Given entries Start Marker

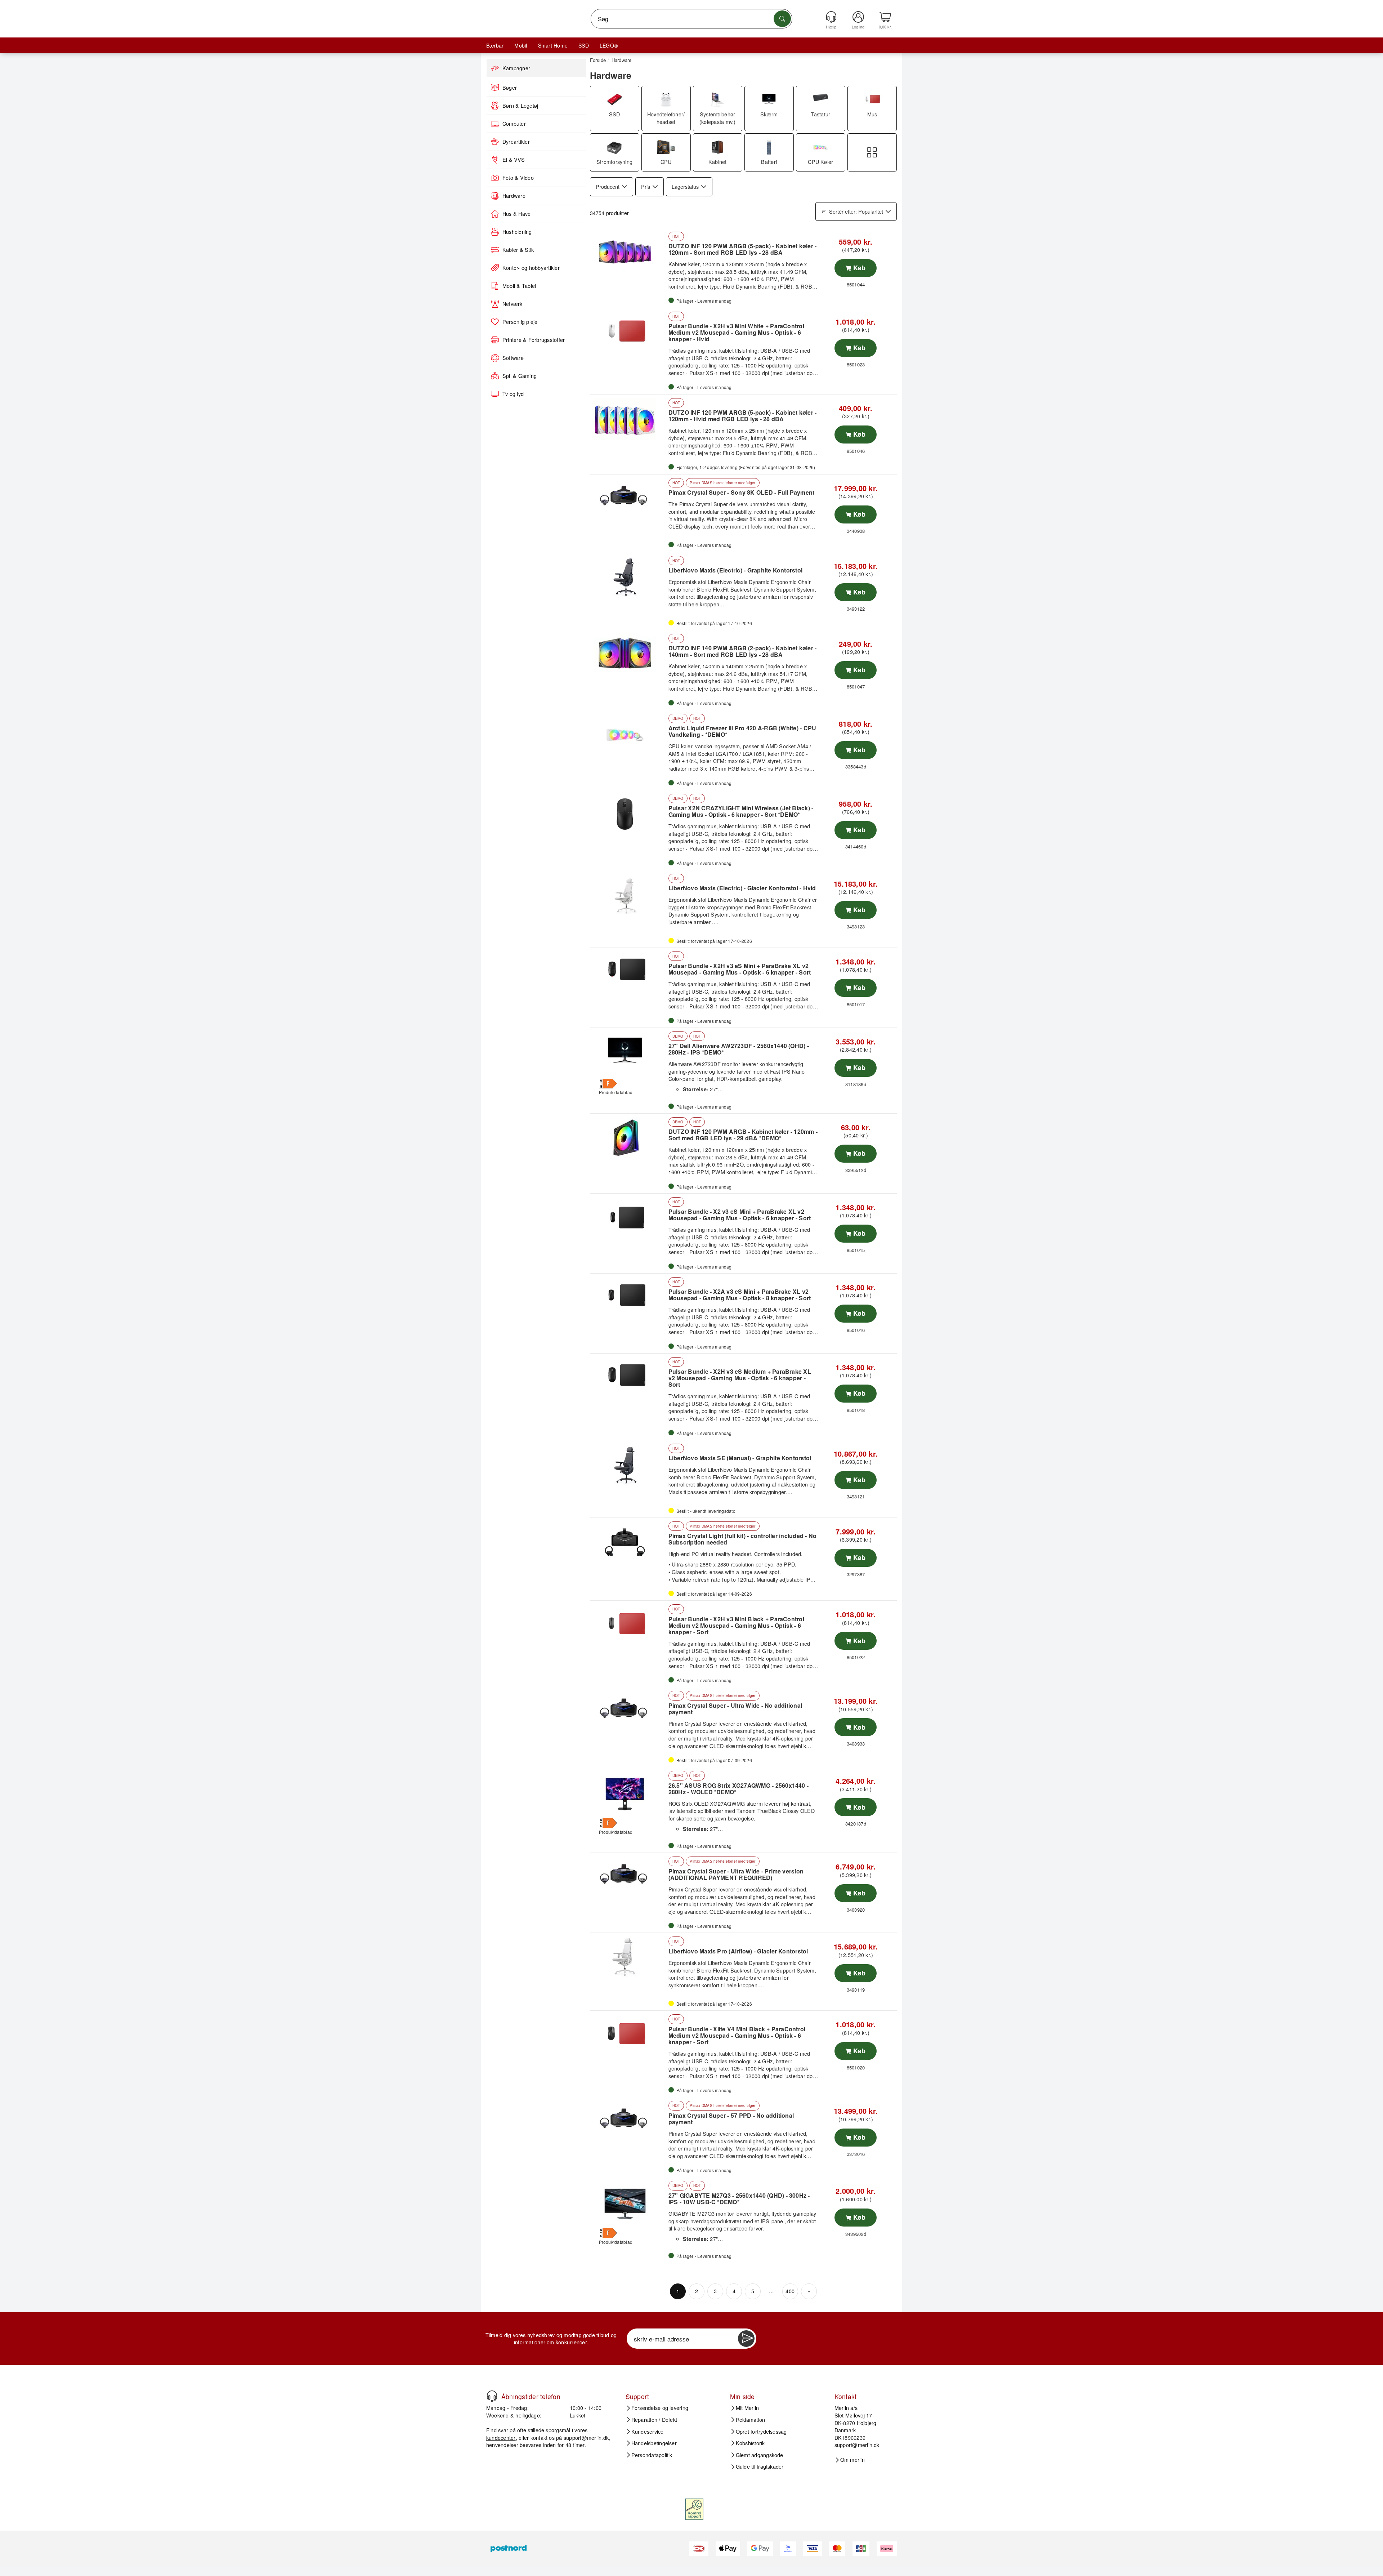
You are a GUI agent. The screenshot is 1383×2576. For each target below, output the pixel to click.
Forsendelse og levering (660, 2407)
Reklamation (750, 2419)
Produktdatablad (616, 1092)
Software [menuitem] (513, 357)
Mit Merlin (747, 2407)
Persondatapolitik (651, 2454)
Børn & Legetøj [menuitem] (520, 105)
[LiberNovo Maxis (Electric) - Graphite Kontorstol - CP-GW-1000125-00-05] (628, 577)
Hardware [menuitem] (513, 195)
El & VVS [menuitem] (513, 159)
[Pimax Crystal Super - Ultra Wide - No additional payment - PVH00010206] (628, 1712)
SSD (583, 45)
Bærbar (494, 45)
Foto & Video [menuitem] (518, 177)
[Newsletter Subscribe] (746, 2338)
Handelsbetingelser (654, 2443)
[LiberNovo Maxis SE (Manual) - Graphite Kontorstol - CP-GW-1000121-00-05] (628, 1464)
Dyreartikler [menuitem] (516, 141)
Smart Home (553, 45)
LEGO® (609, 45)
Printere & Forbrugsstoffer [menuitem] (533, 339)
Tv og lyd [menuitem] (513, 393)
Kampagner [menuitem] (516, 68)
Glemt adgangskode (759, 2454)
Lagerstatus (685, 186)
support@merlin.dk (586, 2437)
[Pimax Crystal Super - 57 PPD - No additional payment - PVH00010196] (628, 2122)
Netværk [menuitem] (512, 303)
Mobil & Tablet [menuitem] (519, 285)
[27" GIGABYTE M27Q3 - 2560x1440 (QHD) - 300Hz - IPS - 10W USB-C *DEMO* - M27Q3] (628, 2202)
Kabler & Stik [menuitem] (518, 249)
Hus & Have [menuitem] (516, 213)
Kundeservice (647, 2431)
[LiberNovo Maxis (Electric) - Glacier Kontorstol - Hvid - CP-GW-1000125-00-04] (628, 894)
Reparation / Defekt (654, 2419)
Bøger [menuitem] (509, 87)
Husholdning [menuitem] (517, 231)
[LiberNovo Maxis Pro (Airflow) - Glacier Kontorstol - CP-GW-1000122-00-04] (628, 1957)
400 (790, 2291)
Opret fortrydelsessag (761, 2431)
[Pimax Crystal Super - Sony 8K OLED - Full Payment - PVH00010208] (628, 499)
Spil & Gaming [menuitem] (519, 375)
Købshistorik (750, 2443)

Given entries End Marker

Nothing but a number should be given: how many lines in the listing hold the word "Crystal".

#### [Solution]
3